Biologists have developed a way to make burnable liquid fuel out of sunlight, using an artificial leaf and a bucket of bacteria-infested water.
The invention could pave the way for numerous innovations—by converting solar power into biofuels, it may help solve the vexing difficulty of storing unused solar energy, which is one of the most common criticisms of solar power as a viable energy source.
The process could also help make plastics and other chemicals and substances useful to industry and research.
The current experiment builds on previous research led by Harvard engineer Daniel Nocera, who in 2011 demonstrated an "artificial leaf" device that uses solar power to generate usable energy.
Nocera's original invention was a wafer-like electrode suspended in water.

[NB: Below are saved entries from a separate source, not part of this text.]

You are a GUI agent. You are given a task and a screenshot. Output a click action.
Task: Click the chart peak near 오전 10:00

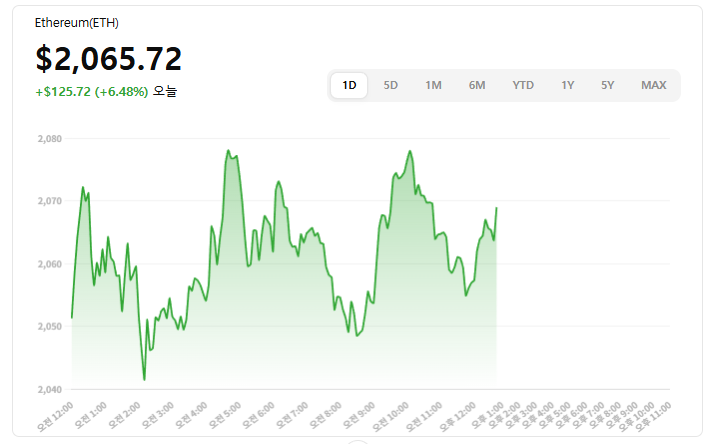(410, 151)
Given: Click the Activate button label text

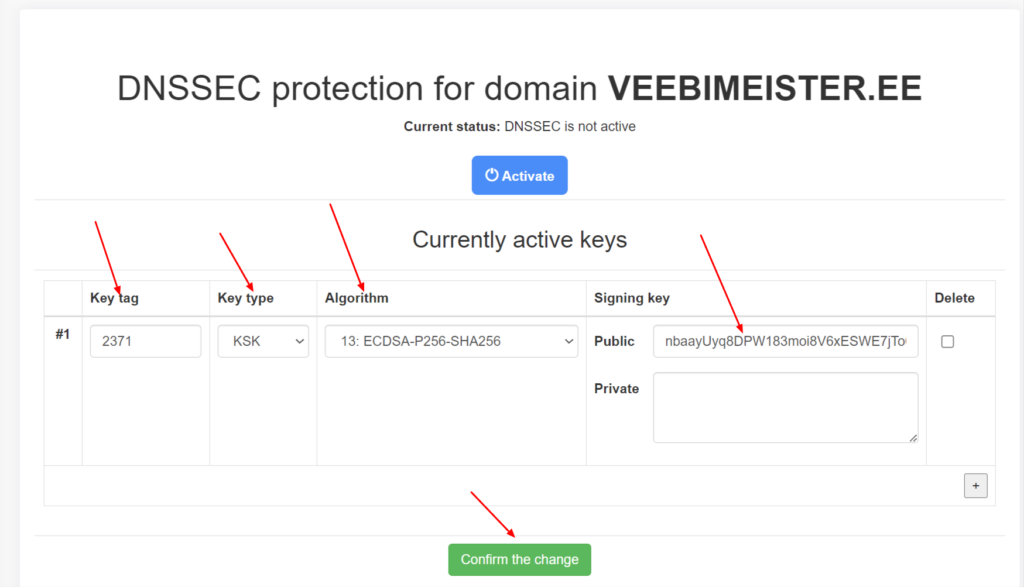Looking at the screenshot, I should click(x=528, y=176).
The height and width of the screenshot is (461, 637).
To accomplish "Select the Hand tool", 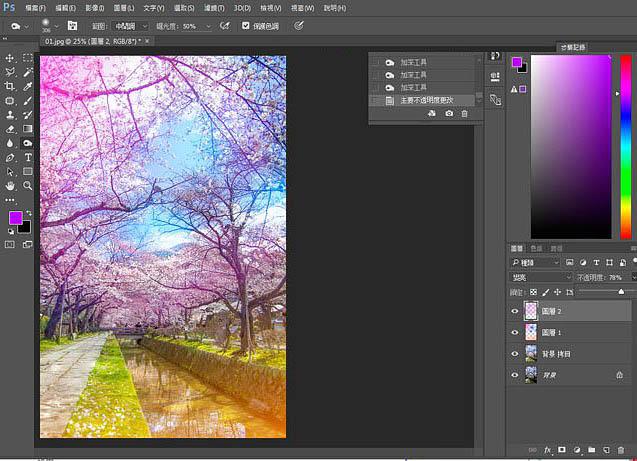I will click(10, 185).
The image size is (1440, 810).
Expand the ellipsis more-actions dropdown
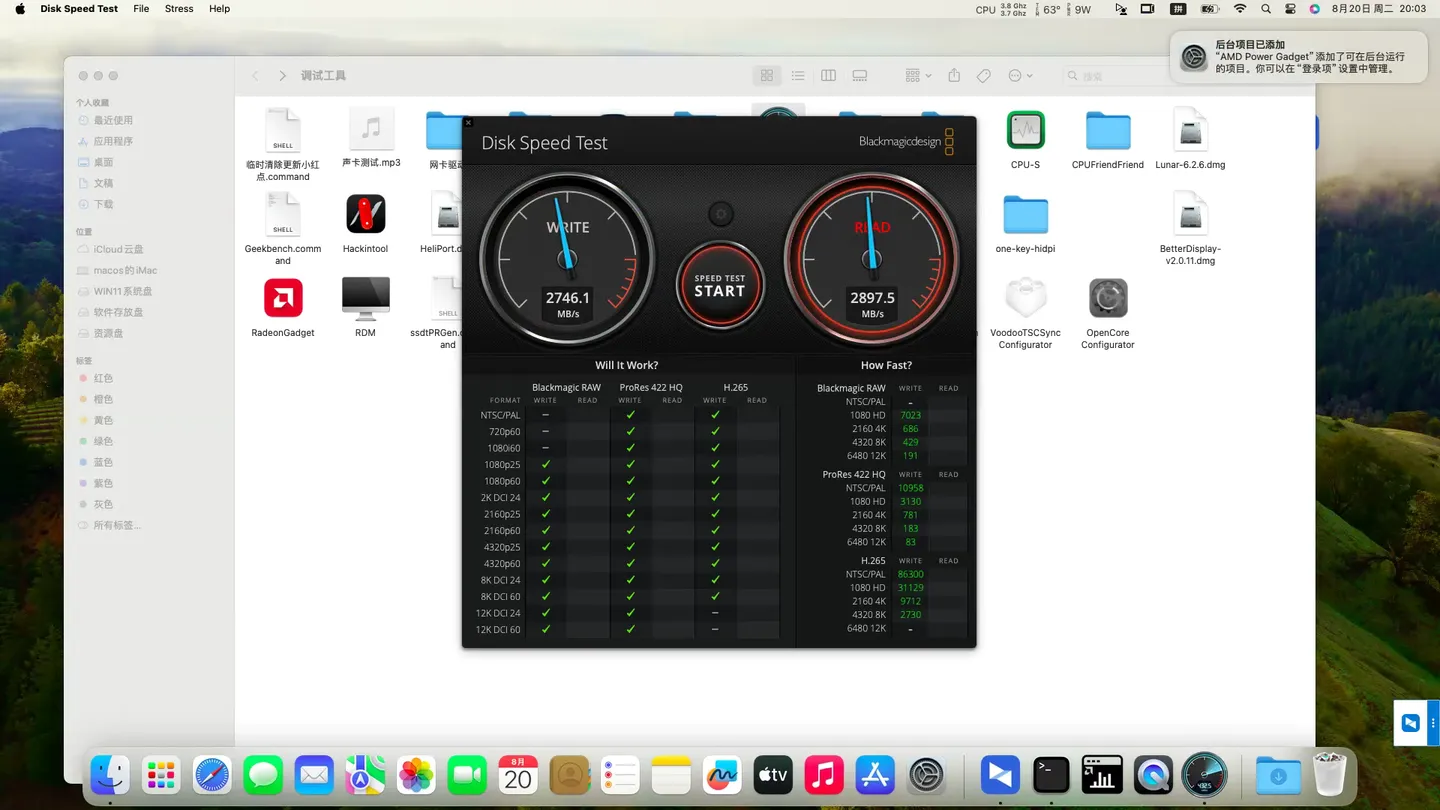coord(1020,76)
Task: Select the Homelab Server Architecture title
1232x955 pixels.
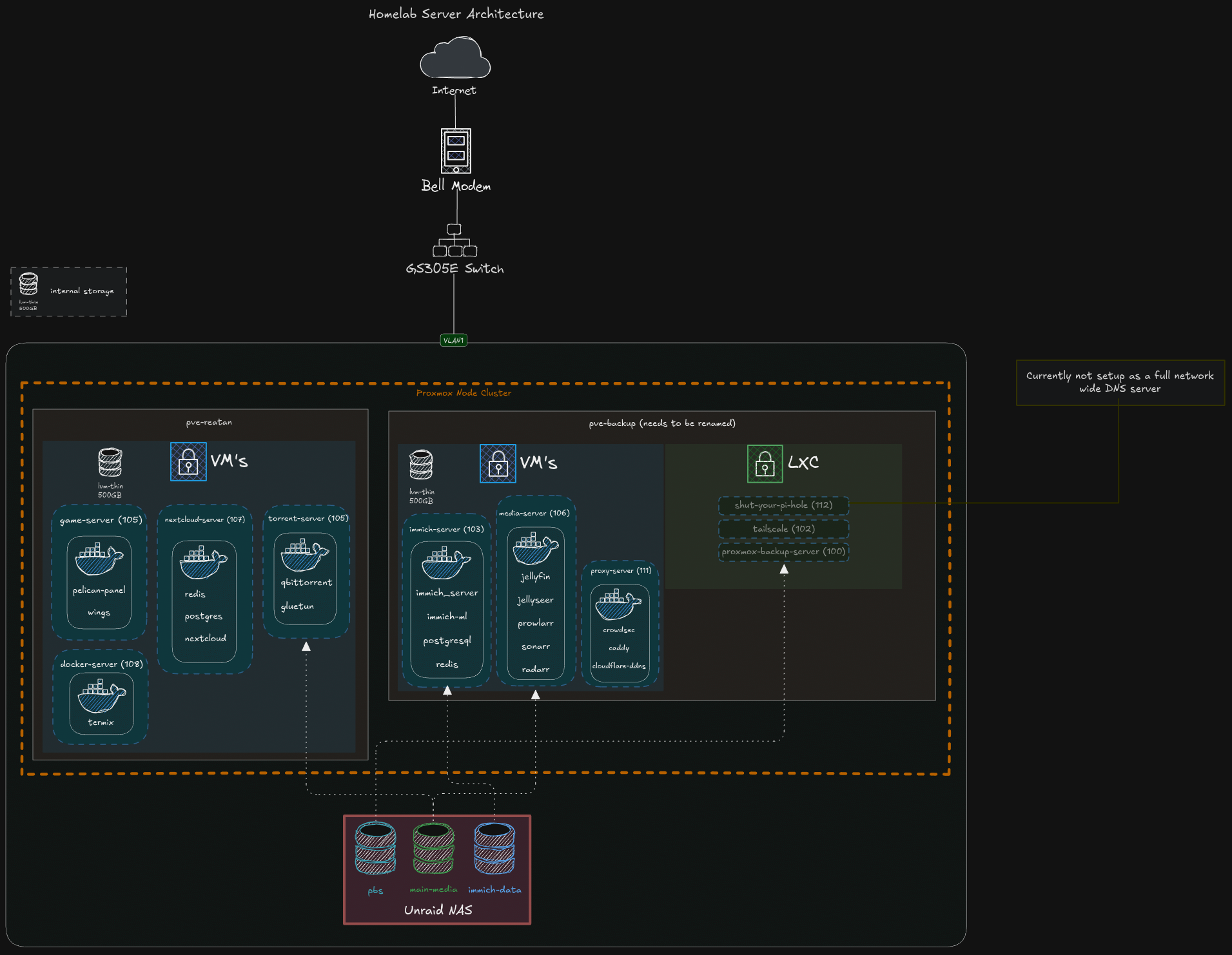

When a current runs through the electrode from a power source such as a solar panel, for example, it causes the water to break down into its two components: hydrogen and oxygen.

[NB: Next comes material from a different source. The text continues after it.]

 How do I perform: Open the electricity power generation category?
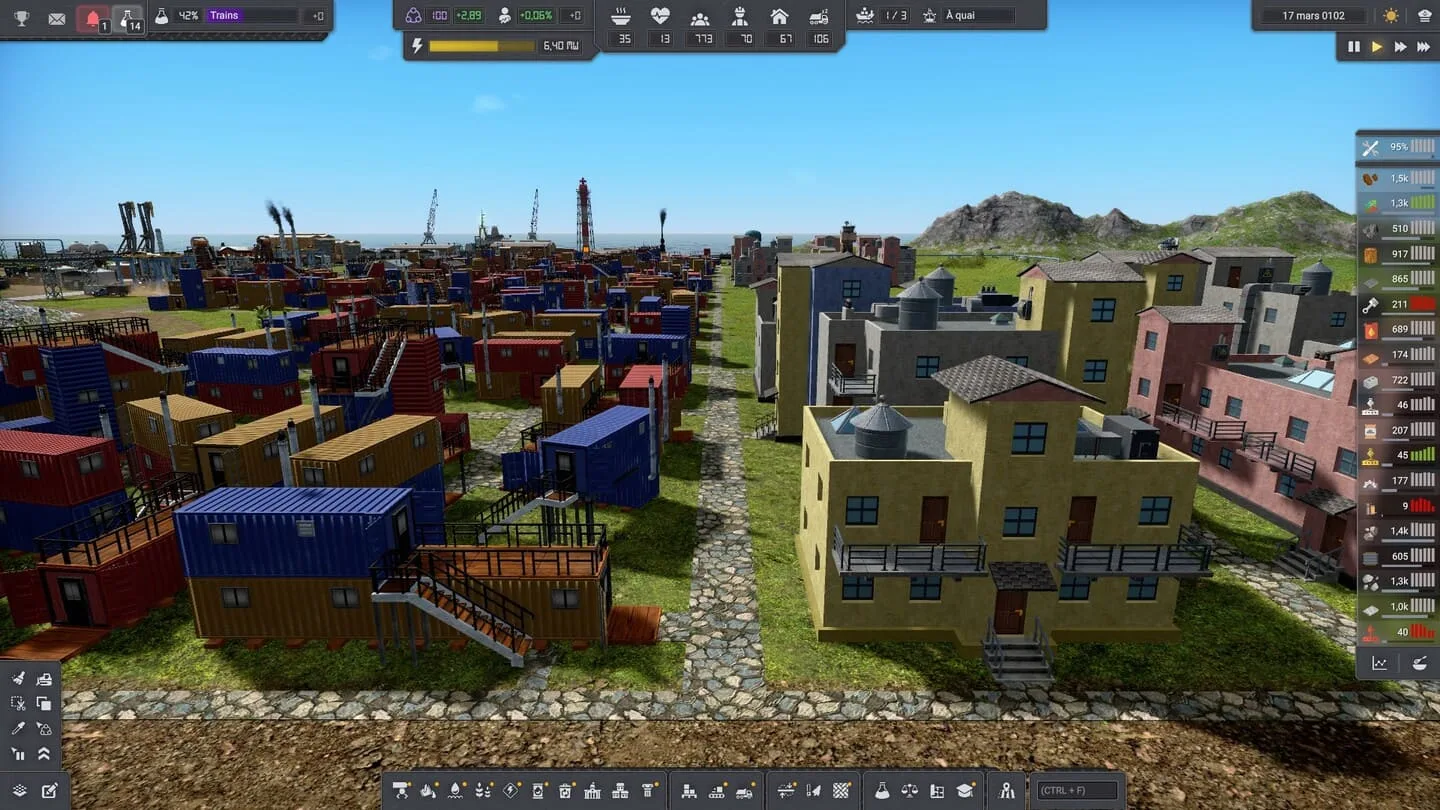(511, 790)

Nocera's device garnered a lot of attention for opening up the possibility of using sunlight to create hydrogen fuel—once considered a possible alternative to gasoline.
But hydrogen has not taken off as a fuel source, even as other alternative energy sources survive and grow amid historically low oil prices. Hydrogen is expensive to transport, and the costs of adopting and distributing hydrogen are high. A gas station owner could more easily switch a pump from gasoline to biofuel, for example.

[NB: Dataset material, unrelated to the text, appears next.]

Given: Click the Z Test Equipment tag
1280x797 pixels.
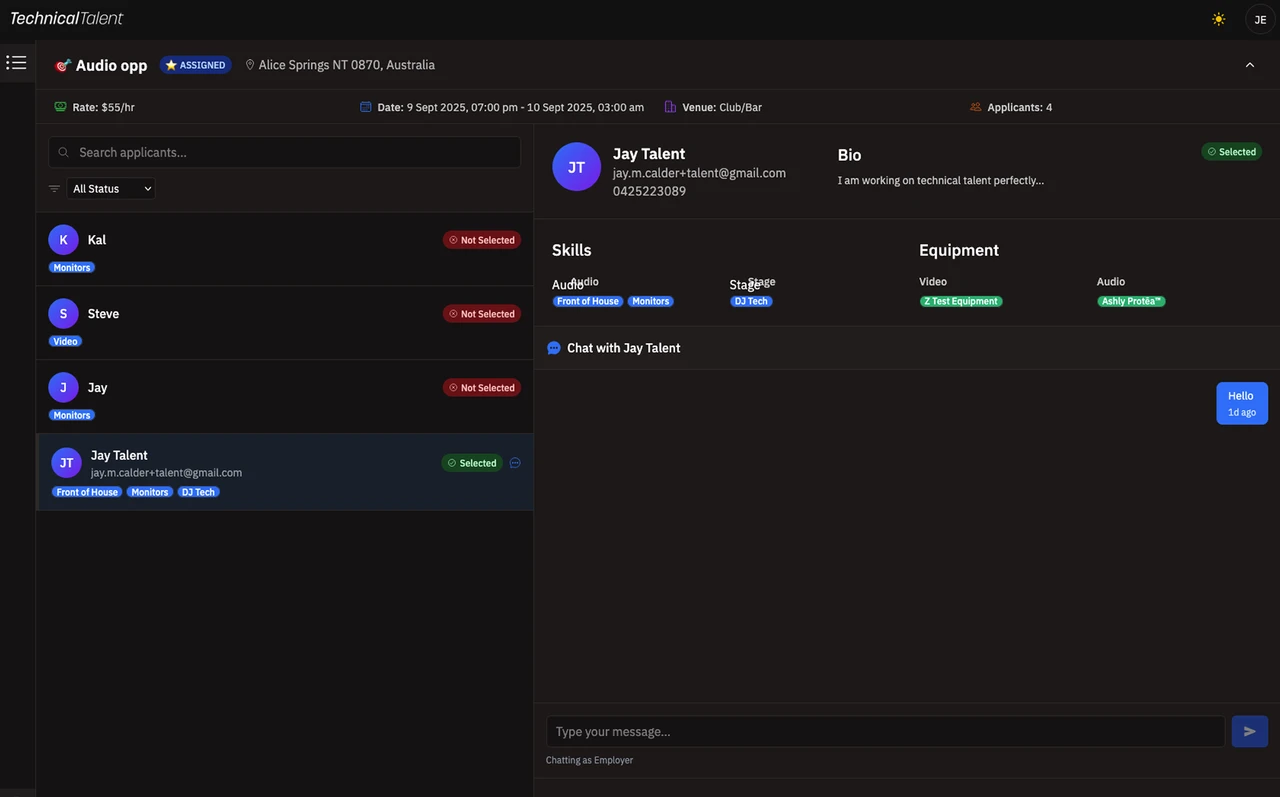Looking at the screenshot, I should pos(960,301).
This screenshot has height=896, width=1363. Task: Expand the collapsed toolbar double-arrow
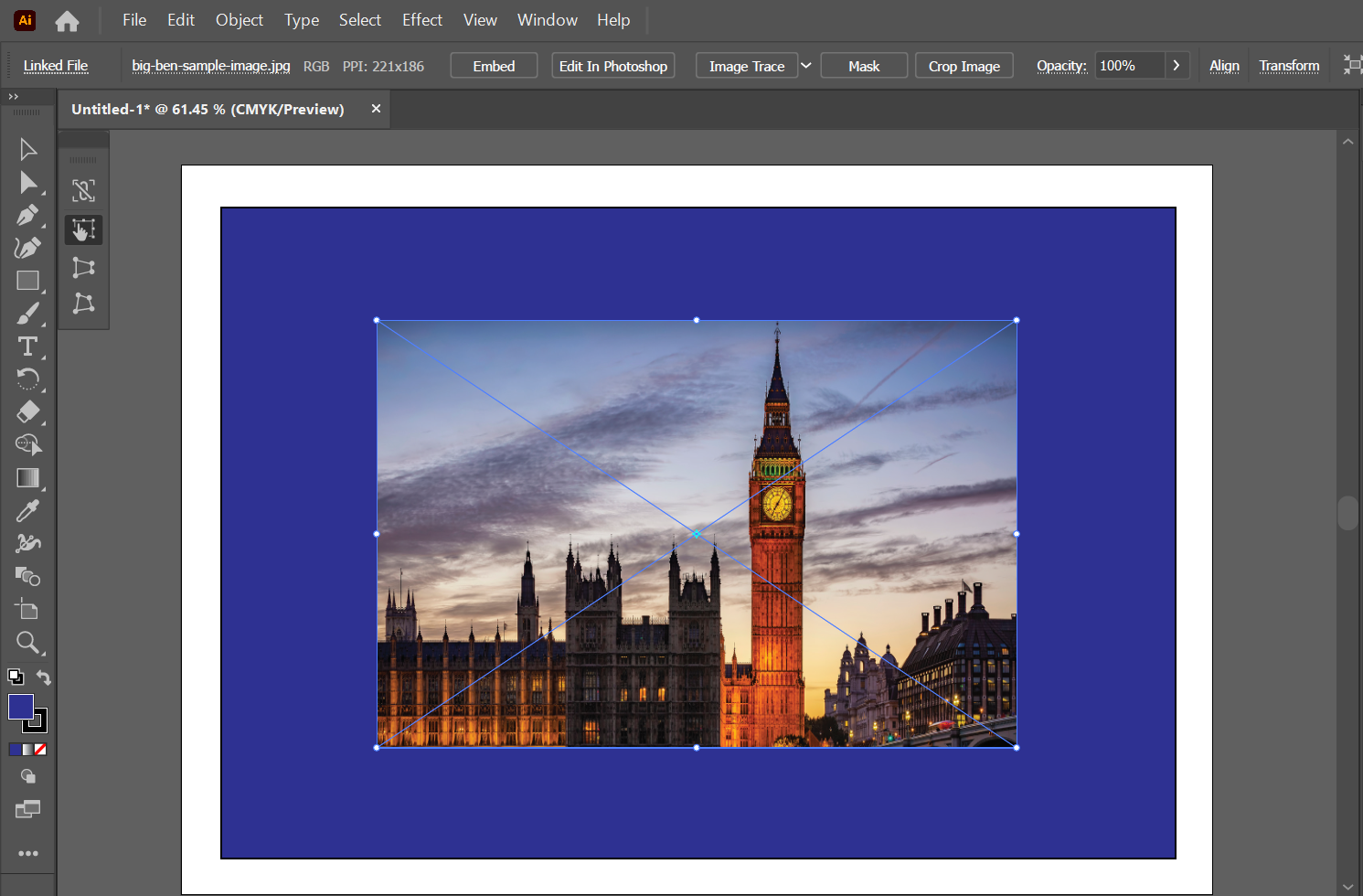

Now, Nocera and a team of Harvard researchers figured out how to use the bionic leaf to make a burnable biofuel, according to a study published Monday in the journal PNAS. The biologists on the team genetically modified a strain of bacteria that consumes hydrogen and produces isopropanol—the active ingredient in rubbing alcohol. In doing so, they essentially mimicked the natural process of photosynthesis—the way plants use energy from the sun to survive and grow.
This makes two things possible that have always been serious challenges for alternative energy space—solar energy can be converted into a storable form of energy, and the hydrogen can generate a more easily used fuel.
To be sure, the bionic leaf developments are highly unlikely to replace fossil fuels such as oil and natural gas any time soon—especially as the prices of both are currently so low. But it could be a good supplemental source.
"One idea Dan [Nocera] and I share, which might seem a little wacky, is personalized energy" that doesn't rely on the power grid, biochemist Pamela Silver, who participated in the study, told CNBC in a telephone interview.
Typically, people's energy needs are met by central energy production facilities—they get their electricity from the power grid, which is fed by coal- or gas-burning power plants, or solar farms, for example. Silver said locally produced energy could be feasible in developing countries that lack stable energy infrastructure, or could even appeal to people who choose to live off the grid.
"Instead of having to buy and store fuel, you can have your bucket of bacteria in your backyard," Silver said.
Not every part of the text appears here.